In the Bible, the greatest show-and-tell of all is Jesus Christ. In the Old Testament, God had told humanity about His love and His nature through Moses, the prophets, and the Law or the commandments. In the New Testament, humanity finally saw God through the incarnation of His Son, Jesus Christ. "The Word became flesh and dwelt among us, and we beheld His glory" (John 1:14). Here in the final chapter of 1 John, we are reminded that God not only showed and told of His love, but He also desires for us to be a part of the ongoing showing and telling to the world. 


Love Told

"Beloved, let us love one another, for love is of God; and everyone who loves is born of God and knows God. He who does not love does not know God, for God is love" (1 John 4:7-8). This section of John's epistle is the crescendo of everything John had written up to this point. These ten verses are chock full of love: twice John said beloved; love one another is mentioned three times; love is repeated nearly a dozen times. And the simple but utterly sublime statement "God is love" is repeated twice.


John gave us insight into the very nature of God. "God is Spirit" tells us who God is: He is eternal. "God is light" tells us what He is: He is holy, the very opposite of darkness. But "God is love" tells us the why behind everything He does—His motivation: love. Everything He has ever done, everything He is now doing, and everything He is yet to do comes from love. 


This passage expresses the whole of the Trinity. God the Father is referenced in verses 7-8. Jesus, God the Son, is mentioned in verses 9-11. And verse 13 discusses the Holy Spirit. John presented God in complete unity in His Trinity, and "God is love" in all three persons. 


Deuteronomy 7:7-8 says, "The Lord did not set His love on you nor choose you because you were more in number than any other people, for you were the least of all peoples; but because the Lord loves you...." He loves who He loves. He does not require a reason, and we do not need a rationale. He just loves. It's who He is.


Love Shown

First, God told of His love. Next, in order for human beings to understand His love, He showed it. "In this the love of God was manifested toward us, that God has sent His only begotten Son into the world, that we might live through Him. In this is love, not that we loved God, but that He loved us and sent His Son to be the propitiation for our sins" (1 John 4:9-10). 


To manifest means to make visible or shown. Jesus was the manifestation of God's love. Jesus made God visible. To manifest also means to make public. God showed Himself publicly in His Son, Jesus Christ. 


The phrase only begotten in verse 9 means unique or the only one of its kind. Truly there is none like Jesus. He is the God-man. There is no other name under heaven by which we can be saved (see Acts 4:12). It's only at the name of Jesus that every knee will bow and every tongue confess that He is Lord (see Philippians 2:10-11).


Verse 10 also says that Jesus was sent by the Father. The Greek word for sent is closely related to the word apostle, which means sent one. As Jesus was sent into the world to be the apostle to humankind, with the Great Commission the apostles were sent to go into all the world to preach Jesus. 


And Jesus was sent here "to be the propitiation for our sins" (v. 10). Nelson's Bible Dictionary defines propitiation as "the atoning death of Jesus on the cross, through which He paid the penalty demanded by God because of people's sin, thus setting them free from sin and death." What mercy! What love!

§ Data provided:
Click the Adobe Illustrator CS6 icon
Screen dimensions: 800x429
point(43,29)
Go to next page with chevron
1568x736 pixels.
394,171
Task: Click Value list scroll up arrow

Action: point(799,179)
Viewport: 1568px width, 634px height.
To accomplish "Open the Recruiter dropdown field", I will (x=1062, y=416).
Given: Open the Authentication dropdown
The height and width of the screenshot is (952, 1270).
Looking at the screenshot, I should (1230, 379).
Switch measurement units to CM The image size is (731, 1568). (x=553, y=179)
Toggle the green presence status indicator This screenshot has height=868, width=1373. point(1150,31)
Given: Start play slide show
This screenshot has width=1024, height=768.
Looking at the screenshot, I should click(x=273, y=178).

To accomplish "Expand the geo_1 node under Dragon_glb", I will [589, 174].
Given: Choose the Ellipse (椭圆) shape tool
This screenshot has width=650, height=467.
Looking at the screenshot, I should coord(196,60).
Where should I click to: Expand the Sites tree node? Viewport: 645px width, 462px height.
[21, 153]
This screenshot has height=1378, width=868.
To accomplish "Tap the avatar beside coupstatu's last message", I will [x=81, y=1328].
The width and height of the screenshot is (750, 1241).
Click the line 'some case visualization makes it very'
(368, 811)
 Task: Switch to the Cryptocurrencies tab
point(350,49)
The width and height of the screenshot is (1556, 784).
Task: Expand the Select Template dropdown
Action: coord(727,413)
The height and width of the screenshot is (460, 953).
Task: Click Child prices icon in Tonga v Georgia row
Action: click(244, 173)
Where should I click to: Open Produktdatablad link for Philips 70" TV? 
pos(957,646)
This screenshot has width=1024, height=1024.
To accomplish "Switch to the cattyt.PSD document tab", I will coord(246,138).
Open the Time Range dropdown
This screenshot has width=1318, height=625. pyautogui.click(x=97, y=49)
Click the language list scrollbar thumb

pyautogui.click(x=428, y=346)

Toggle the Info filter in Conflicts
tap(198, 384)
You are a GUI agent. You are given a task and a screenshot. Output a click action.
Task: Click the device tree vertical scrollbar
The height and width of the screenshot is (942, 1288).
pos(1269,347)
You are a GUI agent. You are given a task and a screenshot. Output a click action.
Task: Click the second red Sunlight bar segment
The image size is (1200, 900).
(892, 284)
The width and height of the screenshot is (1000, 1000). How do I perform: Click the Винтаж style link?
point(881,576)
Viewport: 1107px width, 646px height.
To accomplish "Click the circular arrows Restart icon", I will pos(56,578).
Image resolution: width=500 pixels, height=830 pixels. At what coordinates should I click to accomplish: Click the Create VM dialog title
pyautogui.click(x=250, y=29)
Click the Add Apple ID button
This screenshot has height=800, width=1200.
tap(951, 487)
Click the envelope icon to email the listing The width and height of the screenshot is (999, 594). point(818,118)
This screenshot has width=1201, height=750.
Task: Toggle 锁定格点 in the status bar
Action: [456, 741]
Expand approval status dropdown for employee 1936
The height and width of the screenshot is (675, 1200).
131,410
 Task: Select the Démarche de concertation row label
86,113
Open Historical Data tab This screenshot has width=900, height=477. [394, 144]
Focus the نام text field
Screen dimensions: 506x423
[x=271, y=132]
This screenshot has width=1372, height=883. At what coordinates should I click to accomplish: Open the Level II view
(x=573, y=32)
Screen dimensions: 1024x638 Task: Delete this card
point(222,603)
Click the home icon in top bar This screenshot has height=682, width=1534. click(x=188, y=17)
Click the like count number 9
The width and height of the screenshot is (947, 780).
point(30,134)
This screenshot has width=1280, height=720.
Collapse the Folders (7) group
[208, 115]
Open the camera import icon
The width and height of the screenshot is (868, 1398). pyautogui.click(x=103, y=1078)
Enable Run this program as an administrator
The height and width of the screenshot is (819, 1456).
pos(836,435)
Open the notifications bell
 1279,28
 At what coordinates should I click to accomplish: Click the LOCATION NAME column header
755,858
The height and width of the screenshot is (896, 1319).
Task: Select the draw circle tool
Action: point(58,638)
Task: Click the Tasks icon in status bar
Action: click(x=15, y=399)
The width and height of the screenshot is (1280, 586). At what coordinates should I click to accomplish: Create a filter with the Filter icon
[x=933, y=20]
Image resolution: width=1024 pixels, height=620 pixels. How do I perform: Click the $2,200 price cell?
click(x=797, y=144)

§ Given exercise 1: Retype the portion of the commentary on 1 John between "First, God told" and "(1 John 4:9-10).", inclusive.
§ Given exercise 2: Using the commentary on 1 John, decide whether each statement agrees with it, answering yes or no and quoting the words that settle it: (a) verse 13 of the passage concerns the Holy Spirit; (b) the statement "God is love" appears three times in the ten verses; (c) the definition of propitiation comes from a Greek lexicon.

§ Written solution 1:
First, God told of His love. Next, in order for human beings to understand His love, He showed it. "In this the love of God was manifested toward us, that God has sent His only begotten Son into the world, that we might live through Him. In this is love, not that we loved God, but that He loved us and sent His Son to be the propitiation for our sins" (1 John 4:9-10).

§ Written solution 2:
(a) Yes: "And verse 13 discusses the Holy Spirit."
(b) No: 'And the simple but utterly sublime statement "God is love" is repeated twice.'
(c) No: "Nelson's Bible Dictionary defines propitiation as"